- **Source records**
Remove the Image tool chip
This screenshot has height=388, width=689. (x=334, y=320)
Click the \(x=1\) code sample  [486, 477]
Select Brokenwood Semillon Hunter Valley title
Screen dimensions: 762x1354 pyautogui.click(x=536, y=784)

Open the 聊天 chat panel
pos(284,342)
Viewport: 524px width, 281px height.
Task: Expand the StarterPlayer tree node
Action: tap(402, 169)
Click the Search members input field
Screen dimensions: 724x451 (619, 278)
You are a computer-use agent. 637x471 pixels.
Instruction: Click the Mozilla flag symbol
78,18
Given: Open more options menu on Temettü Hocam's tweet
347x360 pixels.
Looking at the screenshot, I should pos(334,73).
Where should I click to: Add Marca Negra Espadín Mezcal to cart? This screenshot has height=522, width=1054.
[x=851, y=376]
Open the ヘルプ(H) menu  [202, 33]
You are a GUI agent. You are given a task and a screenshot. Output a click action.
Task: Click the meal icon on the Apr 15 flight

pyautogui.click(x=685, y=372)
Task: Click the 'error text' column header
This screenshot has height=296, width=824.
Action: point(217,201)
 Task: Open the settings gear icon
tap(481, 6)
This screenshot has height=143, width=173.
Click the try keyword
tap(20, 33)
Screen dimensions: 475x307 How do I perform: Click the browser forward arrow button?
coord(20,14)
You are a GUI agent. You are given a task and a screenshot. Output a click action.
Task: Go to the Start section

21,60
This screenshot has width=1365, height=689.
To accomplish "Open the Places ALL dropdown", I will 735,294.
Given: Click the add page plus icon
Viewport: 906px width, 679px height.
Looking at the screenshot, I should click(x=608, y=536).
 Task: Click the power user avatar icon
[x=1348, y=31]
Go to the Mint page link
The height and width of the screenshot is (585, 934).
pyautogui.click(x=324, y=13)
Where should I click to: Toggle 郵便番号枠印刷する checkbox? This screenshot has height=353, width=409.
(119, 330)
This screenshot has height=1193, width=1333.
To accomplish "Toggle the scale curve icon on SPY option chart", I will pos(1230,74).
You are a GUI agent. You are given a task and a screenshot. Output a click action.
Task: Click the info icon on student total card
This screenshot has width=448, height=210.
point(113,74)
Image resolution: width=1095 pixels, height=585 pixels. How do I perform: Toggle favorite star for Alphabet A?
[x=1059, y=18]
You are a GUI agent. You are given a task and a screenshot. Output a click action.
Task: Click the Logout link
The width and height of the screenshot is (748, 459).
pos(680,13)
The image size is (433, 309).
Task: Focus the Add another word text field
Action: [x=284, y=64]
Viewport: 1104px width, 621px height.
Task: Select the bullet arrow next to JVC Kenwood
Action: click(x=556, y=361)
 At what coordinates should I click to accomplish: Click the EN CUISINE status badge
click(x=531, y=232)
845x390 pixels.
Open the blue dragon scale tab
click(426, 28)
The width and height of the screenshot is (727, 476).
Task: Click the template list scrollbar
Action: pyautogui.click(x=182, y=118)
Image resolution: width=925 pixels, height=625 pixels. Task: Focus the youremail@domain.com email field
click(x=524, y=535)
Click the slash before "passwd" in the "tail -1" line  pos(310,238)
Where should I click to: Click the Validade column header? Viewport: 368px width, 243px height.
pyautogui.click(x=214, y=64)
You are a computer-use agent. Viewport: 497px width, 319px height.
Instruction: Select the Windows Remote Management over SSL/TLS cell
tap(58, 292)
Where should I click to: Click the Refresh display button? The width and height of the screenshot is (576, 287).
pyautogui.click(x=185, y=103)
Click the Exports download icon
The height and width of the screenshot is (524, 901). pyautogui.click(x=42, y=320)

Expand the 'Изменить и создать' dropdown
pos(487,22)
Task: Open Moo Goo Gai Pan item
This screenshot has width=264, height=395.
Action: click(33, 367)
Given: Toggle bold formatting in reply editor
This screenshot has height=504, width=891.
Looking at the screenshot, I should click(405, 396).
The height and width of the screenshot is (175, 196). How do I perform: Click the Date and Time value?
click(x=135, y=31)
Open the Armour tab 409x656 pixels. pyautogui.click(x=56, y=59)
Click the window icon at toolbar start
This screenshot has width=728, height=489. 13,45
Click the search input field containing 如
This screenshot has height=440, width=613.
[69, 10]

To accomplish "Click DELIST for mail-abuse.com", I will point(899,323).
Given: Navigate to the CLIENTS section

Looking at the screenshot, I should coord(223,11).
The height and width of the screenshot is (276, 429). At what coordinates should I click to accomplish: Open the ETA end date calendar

- **Task**
Some lines above may hold the word "link"; say how many do, giving nothing besides the number.

- **Task response**
2